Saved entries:
____

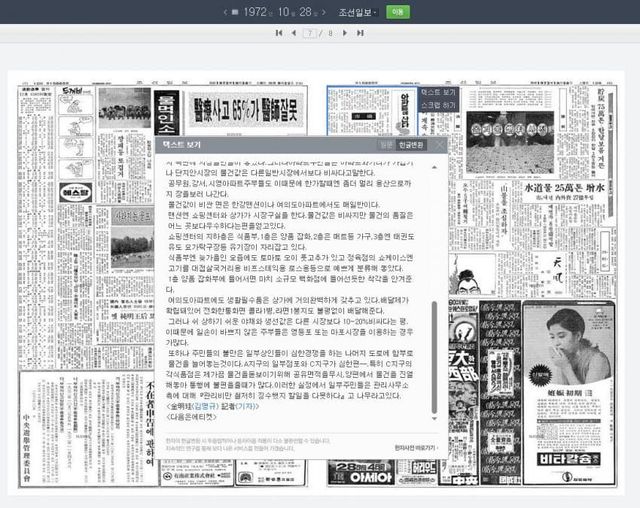The width and height of the screenshot is (640, 508).
Task: Click the page number input field
Action: tap(311, 33)
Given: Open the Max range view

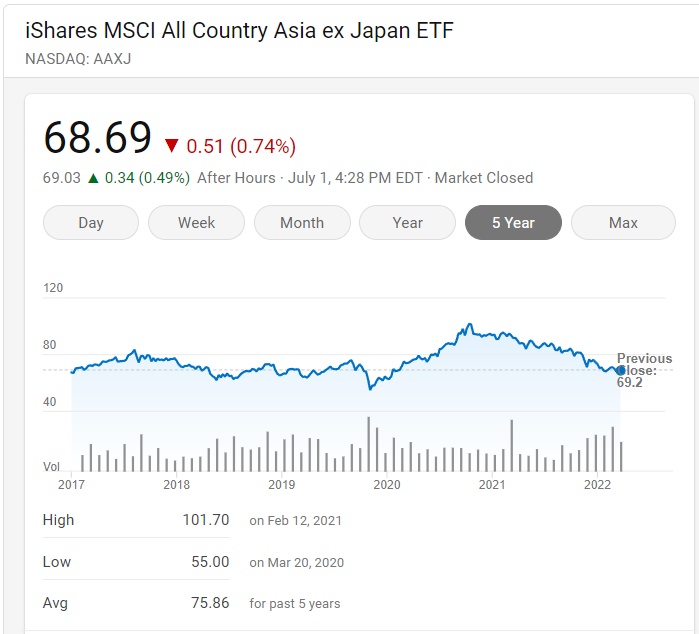Looking at the screenshot, I should [623, 223].
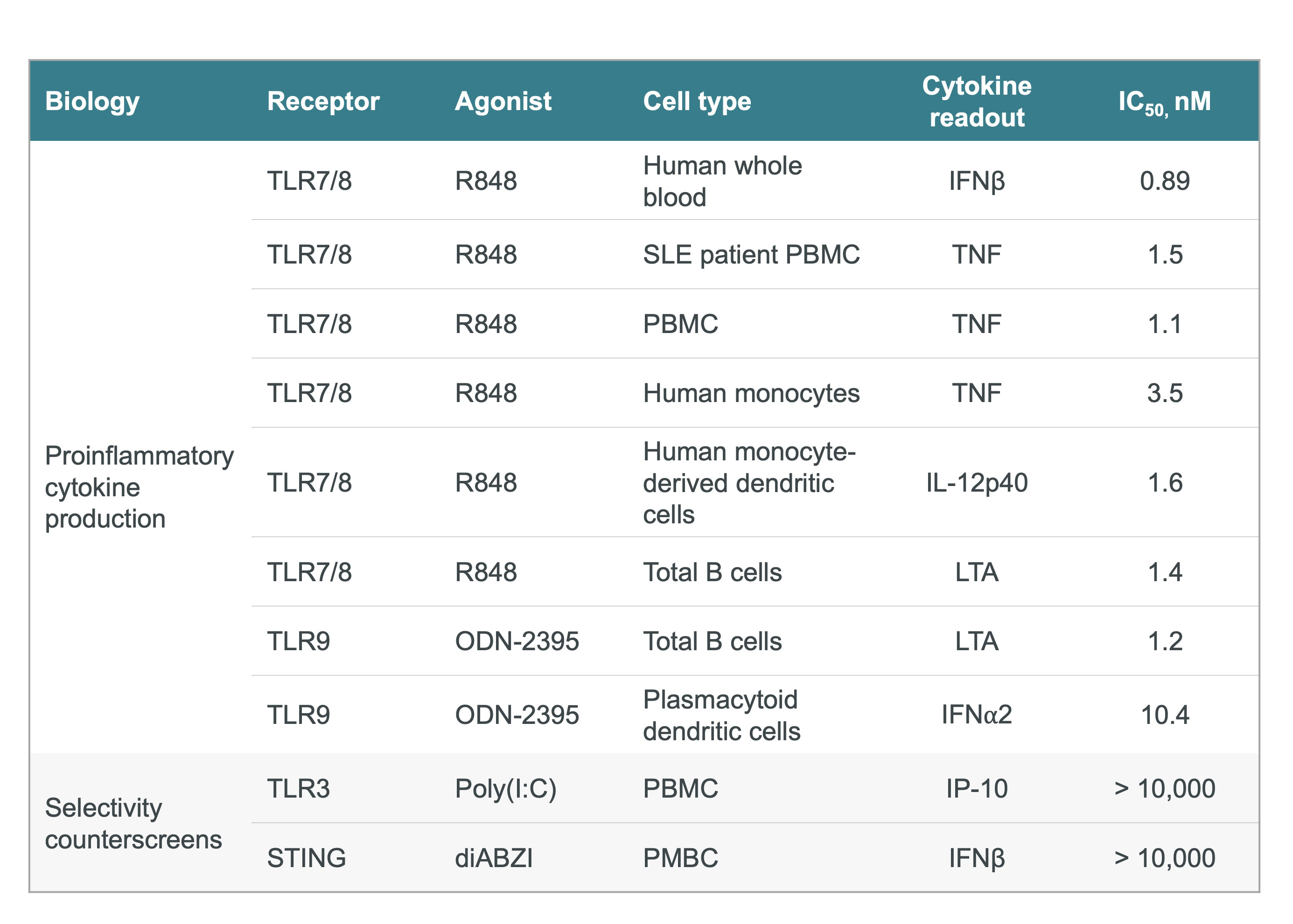Viewport: 1293px width, 924px height.
Task: Select the Cell type column header
Action: click(x=697, y=102)
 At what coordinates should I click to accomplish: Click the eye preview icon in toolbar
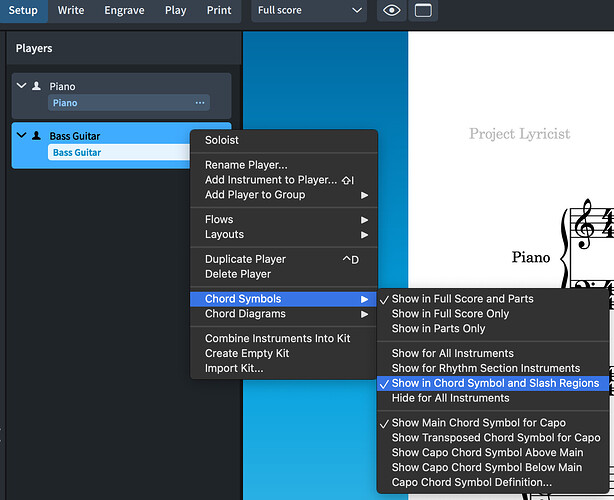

____

(WORK TASK) From the line containing "Given: Open the Max range view" down to the last line of the records above, repeat every line exactly and nothing else, dropping any pictures.

(TASK RESULT)
Given: Open the Max range view

Looking at the screenshot, I should [623, 223].
Viewport: 1293px width, 924px height.
Task: Select the Cell type column header
Action: click(x=697, y=102)
 At what coordinates should I click to accomplish: Click the eye preview icon in toolbar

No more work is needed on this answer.